## TEXTO
:::::

Si cierro los ojos parece que la estoy oyendo. Cuando aquella mujer con más de siete décadas de vivencias en sus venas miró un día a su alrededor y no reconoció la que siempre había sido su casa, a todos se nos cayó el alma a los pies. Sus recuerdos empezaban a marchitarse como las hojas de los árboles en un otoño que para todos iba a ser largo y duro. Aquellas cuatro paredes repleta de recuerdos, de experiencias, de penas y alegrías no eran ahora más que las cuatro paredes de un lugar que no consideraba su casa. El desasosiego se apoderaba de ella ante nuestra infinita impotencia. ¿Cómo hacerle entender? ¿Cómo ganarnos de nuevo su confianza?
Sin embargo, los efectos de aquella desalmada enfermedad no habían hecho sino empezar. Asombrados ante lo que veíamos, aquella mujer cuyos recuerdos iban desahuciándose lenta pero inexorablemente iniciaba un viaje hacia su pasado refugiándose en sus momentos más dulces con la tranquilidad añadida de la ausencia de su cruel realidad. Por eso, la vimos reír y ser feliz en aquel mundo al que había viajado y de donde nos temíamos no tenía pensado volver.

:::::

## ÍTEMS SUMINISTRADOS

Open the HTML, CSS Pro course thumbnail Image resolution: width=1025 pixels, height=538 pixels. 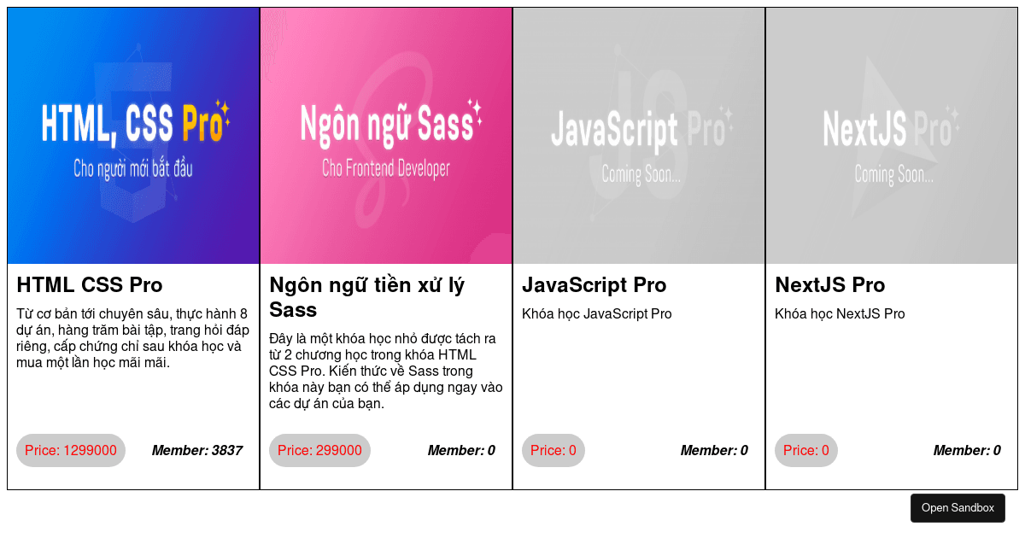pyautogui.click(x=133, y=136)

:::::

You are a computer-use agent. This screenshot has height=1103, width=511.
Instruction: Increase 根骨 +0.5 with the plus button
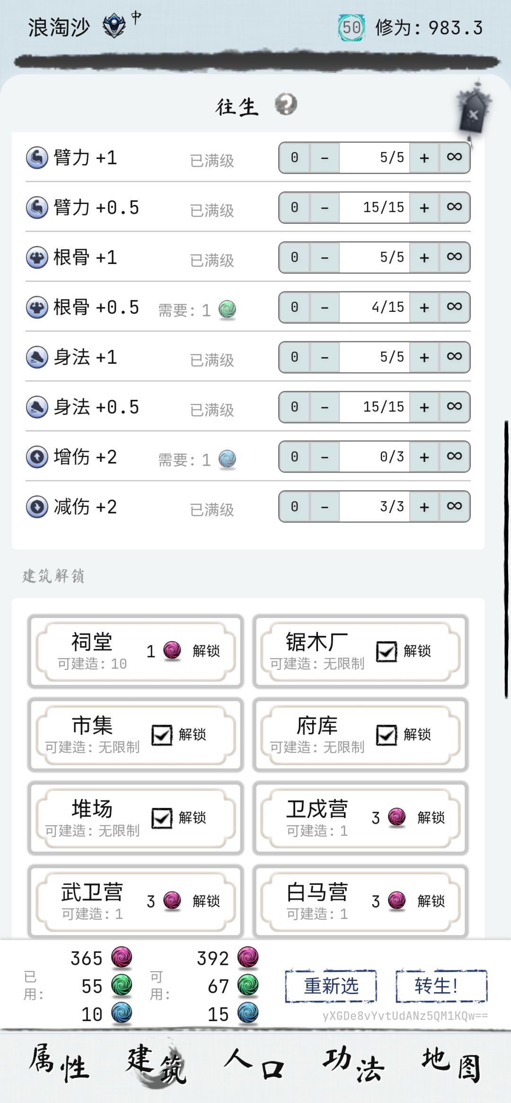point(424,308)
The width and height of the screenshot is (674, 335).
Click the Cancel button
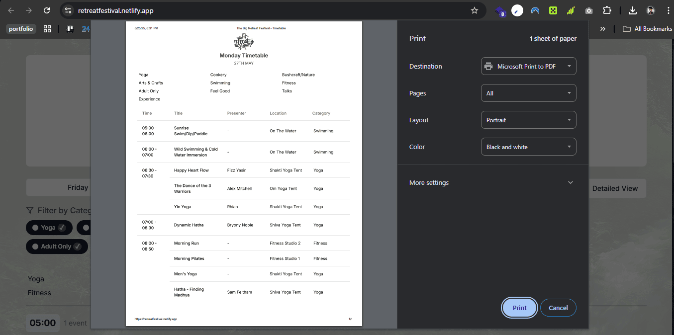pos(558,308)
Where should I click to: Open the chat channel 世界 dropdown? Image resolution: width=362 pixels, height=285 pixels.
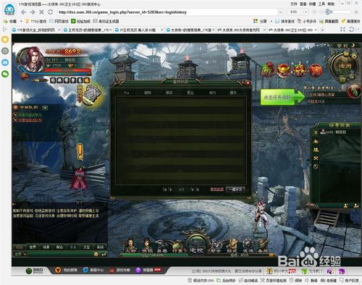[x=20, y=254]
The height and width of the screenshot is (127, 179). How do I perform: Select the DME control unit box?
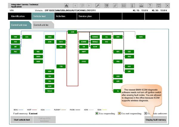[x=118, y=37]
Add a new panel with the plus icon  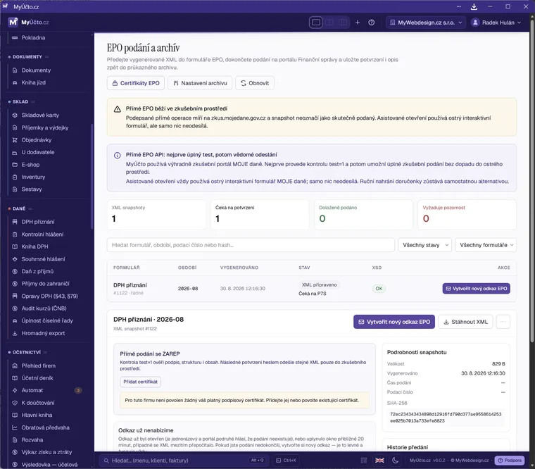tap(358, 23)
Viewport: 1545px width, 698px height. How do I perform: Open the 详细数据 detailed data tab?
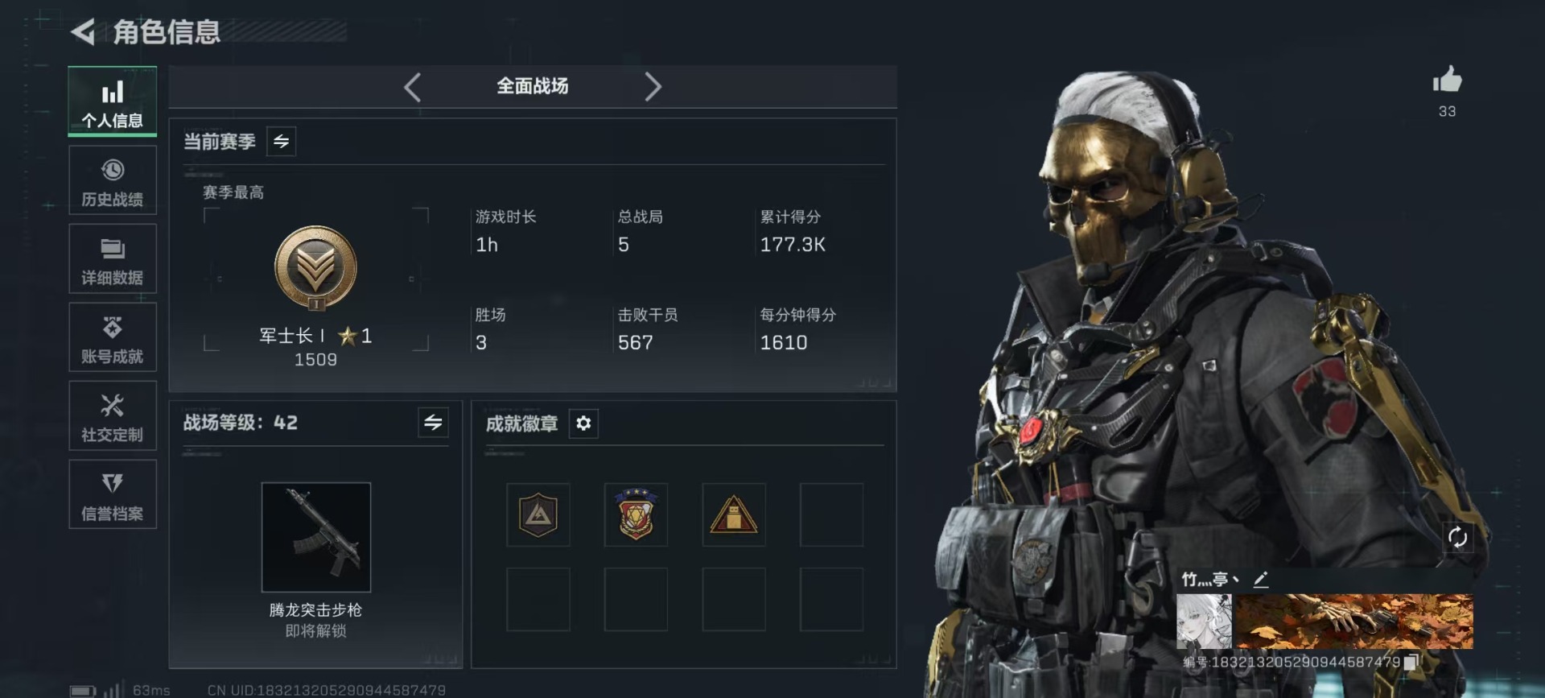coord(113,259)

:::::

## TRABAJO PENDIENTE
Prosigue el relato sobre la mujer que va perdiendo sus recuerdos a partir de su última frase. Los ítems no hacen falta para esta tarea.

## RESPUESTA ESPERADA
Y así, pasaron los días, las semanas, los meses y los años. Y aunque la vida continuaba asestando los golpes propios del paso de los años, ella continuaba en aquella burbuja a la que había sido aducida viviendo su propia realidad, tan alejada de la nuestra. Hasta que un día su propia burbuja explotó. Aquella mujer a la que vimos rejuvenecer en su largo e intenso otoño, ahondó más en su vuelta al pasado convirtiéndose prácticamente en un bebé. Su mirada se convirtió en el reflejo de ella misma. Unos ojos que iban perdiendo el brillo de la lucidez y tomando la oscuridad de la tristeza de su crucifixión. Pero unos ojos que siempre expresaron lo mismo: la desesperada necesidad de creer en quién tenía enfrente porque desde ese momento se convertiría en sus pies y manos.
Unos pies y unas manos que no solo eran apartados de la vida social de un plumazo, sino que sufrían de primera voz el dolor de ver como aquellos noventa años de vida se iban consumiendo irremediablemente. Hasta que un día, al árbol de aquel intenso y largo otoño se le caía la última hoja pero con la tranquilidad de haber sido el árbol más cuidado, amado y mimado de toda la faz de la tierra.